The art world, however, has come under intense examination since Russia’s 2022 invasion of Ukraine, and the overall geopolitical shifts and the ever-changing sanctions that have followed. There has been a heightened focus on the anonymous and secretive sales often seen in the art world, the movement and storage of high-value items and, in particular, the conduct of Russian high-net-worth individuals.

Last year saw the UK’s Office of Financial Sanctions Implementation (OFSI) release guidance aimed at helping high-value dealers and art market participants (AMPs) identify and mitigate sanctions risks. It was a move that pointed out that those targeted by sanctions may view the art world as a top-price way of circumventing the restrictions imposed on them.

Warning

That has now been followed by an alert from the UK National Crime Agency (NCA). The NCA’s “Amber Alert: Financial Sanctions Evasion, Money Laundering & Cultural Property Trafficking Through the Art Storage Sector’’ is a warning to all those in the art sector, from the dealers, galleries, auction houses, transport firms, agents and service providers through to those providing insurance and storage facilities. The message is clear: they need to be alert to sanctions evasion, money laundering and cultural property trafficking in their line of business, as well as tax evasion, fraud, bribery and corruption.

The alert points out the possibility of high net-worth individuals trying to evade sanctions regimes by holding billions of pounds’ worth of art and luxury items like fine jewellery and cars in warehouses and freeports. Many pieces of art of huge value, for instance, have not left specialist storage facilities in decades,  often exempt from import taxes and duties, and even transaction taxes if and when they are sold.

Such a situation obviously suits the ultimate owners of such items. But the alert is putting the onus on those who represent and assist them to identify wrongdoing. It states that those operating in the art sector need to check international sanctions listings, lost and stolen art registers and other due diligence systems on a daily basis against the details of their clients and their clients’ assets.

Scrutiny

The alert also highlights situations that should prompt increased scrutiny of a client’s activities and business associates. These include when attempts are made to transfer artwork to another person when a sale is set to be made at an artificially low or inflated price, and when the source of any payment or the ultimate beneficial owner (UBO) is unclear.

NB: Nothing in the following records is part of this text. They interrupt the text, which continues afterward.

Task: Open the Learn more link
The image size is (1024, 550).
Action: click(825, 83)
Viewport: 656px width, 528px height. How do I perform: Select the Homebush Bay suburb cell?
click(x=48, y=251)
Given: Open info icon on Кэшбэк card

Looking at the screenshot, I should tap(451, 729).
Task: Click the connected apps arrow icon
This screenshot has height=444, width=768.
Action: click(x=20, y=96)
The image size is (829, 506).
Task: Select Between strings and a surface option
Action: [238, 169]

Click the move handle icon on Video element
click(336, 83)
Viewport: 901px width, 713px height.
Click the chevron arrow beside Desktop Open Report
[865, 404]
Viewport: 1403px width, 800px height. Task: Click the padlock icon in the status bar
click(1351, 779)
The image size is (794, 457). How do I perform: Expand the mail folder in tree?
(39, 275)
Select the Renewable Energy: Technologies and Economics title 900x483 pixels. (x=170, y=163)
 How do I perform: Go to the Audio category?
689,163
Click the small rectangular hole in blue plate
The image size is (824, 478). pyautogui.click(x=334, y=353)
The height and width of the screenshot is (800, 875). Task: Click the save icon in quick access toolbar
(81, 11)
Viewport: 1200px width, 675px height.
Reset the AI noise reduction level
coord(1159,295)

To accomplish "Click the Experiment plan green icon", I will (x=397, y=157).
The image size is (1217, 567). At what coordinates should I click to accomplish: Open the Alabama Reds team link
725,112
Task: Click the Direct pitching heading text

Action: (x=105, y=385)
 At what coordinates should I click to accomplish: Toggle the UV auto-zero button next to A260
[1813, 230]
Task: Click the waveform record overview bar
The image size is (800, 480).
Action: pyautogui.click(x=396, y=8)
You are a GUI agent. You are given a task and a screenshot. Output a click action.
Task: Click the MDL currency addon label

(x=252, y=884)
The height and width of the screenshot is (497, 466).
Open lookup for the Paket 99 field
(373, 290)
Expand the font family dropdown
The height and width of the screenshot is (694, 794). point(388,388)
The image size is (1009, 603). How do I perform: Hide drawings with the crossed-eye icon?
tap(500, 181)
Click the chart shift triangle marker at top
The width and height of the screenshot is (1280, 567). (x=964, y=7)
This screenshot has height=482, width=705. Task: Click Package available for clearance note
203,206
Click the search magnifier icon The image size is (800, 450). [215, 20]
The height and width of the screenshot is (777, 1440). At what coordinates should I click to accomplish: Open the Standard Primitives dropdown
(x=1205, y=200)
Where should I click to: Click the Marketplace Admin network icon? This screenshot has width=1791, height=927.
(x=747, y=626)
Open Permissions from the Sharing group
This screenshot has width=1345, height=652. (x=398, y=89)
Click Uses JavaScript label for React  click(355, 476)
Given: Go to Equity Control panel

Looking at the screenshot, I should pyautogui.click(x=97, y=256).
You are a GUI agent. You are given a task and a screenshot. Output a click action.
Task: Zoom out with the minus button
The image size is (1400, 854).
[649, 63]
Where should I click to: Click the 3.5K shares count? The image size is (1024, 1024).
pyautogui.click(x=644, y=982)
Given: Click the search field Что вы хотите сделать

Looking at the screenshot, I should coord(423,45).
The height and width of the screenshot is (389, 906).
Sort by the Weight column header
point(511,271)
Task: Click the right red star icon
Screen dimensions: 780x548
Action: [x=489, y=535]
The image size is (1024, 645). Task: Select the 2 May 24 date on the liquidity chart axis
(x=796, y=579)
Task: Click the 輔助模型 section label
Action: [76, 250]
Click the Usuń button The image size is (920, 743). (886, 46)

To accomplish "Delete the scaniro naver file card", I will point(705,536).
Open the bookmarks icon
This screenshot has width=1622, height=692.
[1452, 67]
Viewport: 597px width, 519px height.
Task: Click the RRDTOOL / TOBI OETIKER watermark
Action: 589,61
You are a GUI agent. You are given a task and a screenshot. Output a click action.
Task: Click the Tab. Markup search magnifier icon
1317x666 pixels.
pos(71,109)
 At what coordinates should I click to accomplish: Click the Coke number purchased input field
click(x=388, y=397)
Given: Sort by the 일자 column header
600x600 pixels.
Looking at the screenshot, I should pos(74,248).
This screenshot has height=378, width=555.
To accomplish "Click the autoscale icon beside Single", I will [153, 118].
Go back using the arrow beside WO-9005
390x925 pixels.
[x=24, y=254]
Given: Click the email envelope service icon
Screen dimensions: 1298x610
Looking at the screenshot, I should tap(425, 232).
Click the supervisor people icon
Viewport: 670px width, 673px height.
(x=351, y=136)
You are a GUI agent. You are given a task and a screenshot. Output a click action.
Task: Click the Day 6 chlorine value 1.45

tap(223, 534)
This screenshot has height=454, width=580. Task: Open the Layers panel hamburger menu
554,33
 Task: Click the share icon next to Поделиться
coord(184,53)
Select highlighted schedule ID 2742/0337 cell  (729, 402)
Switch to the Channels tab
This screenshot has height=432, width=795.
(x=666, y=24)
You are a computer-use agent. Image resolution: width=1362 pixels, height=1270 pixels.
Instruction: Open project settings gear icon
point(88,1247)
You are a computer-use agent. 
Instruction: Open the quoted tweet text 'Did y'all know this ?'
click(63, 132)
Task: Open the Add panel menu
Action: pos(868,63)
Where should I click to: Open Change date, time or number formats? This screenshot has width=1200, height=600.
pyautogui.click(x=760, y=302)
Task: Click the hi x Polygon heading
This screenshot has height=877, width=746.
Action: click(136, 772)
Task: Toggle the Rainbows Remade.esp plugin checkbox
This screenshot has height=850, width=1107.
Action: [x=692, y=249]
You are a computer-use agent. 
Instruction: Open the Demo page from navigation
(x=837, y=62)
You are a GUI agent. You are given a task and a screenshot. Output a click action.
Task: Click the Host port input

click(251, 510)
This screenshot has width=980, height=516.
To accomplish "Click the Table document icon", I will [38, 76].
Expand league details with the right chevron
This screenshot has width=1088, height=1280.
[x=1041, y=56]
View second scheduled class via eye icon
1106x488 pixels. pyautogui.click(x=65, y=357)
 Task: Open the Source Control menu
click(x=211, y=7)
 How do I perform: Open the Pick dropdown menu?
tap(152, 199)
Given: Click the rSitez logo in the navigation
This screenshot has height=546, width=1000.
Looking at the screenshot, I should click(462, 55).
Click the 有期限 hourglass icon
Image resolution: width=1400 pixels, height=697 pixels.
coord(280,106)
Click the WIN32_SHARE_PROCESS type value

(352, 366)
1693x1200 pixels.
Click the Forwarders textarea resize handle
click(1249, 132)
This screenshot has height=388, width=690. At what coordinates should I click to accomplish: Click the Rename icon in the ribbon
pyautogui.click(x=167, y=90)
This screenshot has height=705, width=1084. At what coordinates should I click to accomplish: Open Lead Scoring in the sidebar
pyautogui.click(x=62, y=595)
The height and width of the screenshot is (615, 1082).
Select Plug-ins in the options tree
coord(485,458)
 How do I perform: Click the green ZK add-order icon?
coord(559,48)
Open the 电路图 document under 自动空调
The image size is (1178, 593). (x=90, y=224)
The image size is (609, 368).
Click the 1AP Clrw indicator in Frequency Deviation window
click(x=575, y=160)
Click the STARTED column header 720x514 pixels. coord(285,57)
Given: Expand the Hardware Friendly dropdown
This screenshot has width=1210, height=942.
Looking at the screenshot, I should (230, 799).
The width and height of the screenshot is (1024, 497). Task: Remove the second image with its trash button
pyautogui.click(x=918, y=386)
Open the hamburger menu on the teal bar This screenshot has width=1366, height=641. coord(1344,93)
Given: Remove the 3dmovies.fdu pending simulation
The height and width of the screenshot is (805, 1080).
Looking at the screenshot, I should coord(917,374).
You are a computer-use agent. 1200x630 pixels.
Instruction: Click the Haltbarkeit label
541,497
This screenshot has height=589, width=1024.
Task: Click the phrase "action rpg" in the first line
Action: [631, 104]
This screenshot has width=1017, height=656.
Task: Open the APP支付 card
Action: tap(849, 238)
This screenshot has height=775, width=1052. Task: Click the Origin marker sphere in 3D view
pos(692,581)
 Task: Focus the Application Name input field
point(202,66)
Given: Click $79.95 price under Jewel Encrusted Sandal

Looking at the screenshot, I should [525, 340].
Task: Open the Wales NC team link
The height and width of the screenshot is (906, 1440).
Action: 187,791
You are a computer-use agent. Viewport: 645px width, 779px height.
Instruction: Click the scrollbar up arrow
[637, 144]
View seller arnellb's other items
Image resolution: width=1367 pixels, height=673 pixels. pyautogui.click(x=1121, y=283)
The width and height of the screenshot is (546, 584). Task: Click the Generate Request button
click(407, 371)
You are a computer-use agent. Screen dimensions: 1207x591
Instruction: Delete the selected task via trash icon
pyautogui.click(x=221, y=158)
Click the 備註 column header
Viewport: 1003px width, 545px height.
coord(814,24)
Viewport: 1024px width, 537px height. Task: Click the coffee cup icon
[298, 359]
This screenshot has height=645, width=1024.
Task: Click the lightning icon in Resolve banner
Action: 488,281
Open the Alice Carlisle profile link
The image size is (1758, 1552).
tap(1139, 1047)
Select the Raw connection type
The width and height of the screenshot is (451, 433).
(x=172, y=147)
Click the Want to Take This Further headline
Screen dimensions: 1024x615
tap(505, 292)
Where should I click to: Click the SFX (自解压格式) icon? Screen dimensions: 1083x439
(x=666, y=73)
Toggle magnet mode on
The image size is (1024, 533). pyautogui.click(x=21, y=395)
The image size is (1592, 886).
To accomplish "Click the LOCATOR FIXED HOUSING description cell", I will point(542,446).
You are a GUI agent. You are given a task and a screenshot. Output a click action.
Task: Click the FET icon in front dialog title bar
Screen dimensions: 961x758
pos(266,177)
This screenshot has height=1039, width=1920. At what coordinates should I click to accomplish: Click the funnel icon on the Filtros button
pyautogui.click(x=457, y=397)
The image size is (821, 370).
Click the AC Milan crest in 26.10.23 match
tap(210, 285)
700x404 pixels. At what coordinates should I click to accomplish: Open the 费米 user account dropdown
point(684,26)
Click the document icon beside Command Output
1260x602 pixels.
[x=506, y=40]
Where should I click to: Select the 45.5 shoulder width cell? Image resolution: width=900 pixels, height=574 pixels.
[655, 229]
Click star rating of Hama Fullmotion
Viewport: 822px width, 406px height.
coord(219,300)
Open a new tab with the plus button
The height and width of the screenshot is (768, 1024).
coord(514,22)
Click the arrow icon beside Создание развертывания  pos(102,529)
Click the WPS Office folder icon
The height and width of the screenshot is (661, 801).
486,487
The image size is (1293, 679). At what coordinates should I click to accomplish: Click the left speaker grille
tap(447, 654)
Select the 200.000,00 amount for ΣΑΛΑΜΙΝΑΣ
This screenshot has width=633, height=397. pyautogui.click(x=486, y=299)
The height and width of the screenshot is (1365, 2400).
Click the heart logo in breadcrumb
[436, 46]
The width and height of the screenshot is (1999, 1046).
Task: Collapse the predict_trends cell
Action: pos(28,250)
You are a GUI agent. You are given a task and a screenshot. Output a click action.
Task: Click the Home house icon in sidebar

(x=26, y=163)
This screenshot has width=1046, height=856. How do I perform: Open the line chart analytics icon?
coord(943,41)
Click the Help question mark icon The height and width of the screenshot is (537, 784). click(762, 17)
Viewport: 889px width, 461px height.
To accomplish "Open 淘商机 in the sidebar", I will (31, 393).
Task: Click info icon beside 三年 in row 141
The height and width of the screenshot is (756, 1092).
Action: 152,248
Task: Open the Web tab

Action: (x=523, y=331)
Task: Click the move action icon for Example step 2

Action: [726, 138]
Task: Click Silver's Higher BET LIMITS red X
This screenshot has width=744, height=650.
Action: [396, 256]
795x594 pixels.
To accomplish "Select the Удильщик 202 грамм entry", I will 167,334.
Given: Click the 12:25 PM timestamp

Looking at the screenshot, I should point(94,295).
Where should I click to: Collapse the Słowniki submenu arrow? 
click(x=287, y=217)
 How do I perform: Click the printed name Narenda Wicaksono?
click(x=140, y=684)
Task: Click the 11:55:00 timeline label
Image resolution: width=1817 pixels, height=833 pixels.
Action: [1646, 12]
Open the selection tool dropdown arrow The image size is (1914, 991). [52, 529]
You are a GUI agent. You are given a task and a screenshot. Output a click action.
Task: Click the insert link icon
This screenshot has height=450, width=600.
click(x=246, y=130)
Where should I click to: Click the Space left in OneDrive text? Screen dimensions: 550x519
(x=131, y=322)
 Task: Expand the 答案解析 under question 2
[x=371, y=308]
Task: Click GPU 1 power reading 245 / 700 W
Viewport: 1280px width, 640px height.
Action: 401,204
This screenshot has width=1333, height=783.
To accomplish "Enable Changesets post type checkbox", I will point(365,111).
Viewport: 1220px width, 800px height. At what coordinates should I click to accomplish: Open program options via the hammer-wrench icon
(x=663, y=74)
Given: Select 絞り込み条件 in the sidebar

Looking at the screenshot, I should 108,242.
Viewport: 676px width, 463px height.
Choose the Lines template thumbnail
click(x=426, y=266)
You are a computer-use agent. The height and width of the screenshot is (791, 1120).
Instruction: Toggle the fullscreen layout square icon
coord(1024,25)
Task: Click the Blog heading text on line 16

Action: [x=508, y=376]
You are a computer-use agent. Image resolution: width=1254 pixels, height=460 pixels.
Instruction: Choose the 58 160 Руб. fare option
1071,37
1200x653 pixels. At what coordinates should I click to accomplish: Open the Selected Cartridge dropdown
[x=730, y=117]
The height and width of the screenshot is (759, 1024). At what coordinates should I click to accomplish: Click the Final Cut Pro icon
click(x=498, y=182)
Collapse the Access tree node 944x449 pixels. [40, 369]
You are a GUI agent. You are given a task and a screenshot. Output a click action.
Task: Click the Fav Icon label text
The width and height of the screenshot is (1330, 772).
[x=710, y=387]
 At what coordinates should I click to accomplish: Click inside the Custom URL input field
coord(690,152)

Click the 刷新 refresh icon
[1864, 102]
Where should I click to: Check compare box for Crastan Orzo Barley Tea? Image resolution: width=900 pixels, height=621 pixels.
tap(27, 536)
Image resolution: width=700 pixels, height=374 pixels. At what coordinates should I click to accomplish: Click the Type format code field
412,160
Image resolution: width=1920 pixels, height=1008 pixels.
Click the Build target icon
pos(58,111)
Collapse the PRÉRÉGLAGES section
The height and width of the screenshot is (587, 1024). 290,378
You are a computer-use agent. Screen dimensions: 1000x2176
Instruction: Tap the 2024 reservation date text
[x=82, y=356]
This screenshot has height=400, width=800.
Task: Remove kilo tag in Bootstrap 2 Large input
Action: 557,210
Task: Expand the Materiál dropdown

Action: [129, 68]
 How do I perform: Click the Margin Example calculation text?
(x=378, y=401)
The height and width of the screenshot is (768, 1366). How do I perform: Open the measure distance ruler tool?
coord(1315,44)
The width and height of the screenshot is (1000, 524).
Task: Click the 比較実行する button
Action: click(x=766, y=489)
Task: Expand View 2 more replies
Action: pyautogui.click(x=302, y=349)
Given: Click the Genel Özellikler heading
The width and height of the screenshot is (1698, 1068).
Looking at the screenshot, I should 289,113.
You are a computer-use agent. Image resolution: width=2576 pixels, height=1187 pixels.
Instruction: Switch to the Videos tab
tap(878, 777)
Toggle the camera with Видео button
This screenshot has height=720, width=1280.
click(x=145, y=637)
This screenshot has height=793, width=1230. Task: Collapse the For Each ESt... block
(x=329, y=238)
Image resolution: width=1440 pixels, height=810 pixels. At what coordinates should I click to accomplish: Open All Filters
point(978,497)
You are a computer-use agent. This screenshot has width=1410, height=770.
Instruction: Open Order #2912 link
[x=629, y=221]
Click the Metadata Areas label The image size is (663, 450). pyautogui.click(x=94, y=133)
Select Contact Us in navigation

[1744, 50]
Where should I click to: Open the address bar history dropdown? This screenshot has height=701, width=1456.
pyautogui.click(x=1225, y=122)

The NCA has also pointed to the use of offshore accounts, unusual payment and trading arrangements, shell companies, complex corporate structures or intermediaries that ensure buyer and seller remain unknown to each other as possible red flags for those in the art sector.

The alert is a detailed and fairly lengthy document, complete with case studies and details of the relevant offences. Arguably, it needs to be comprehensive because of the unique nature of the art world. The combination of huge amounts of money in the hands of those who are looking to invest it, little or no regulation and very few checks on sales makes the art world particularly challenging for the authorities – and attractive to those trying to avoid the punitive effect of sanctions and/or conceal their gains from other wrongdoing.

Clarity

The NCA states that those working within the sector should file a Suspicious Activity Report if they identify activity that may be linked to offences detailed in the alert: it places responsibility on them.

The approach that is often used involves high-value items of art being bought and sold secretively and on the basis of a handshake, with little or no diligence being carried out. But this is an approach that will have to be abandoned in order to avoid attention from the enforcement authorities.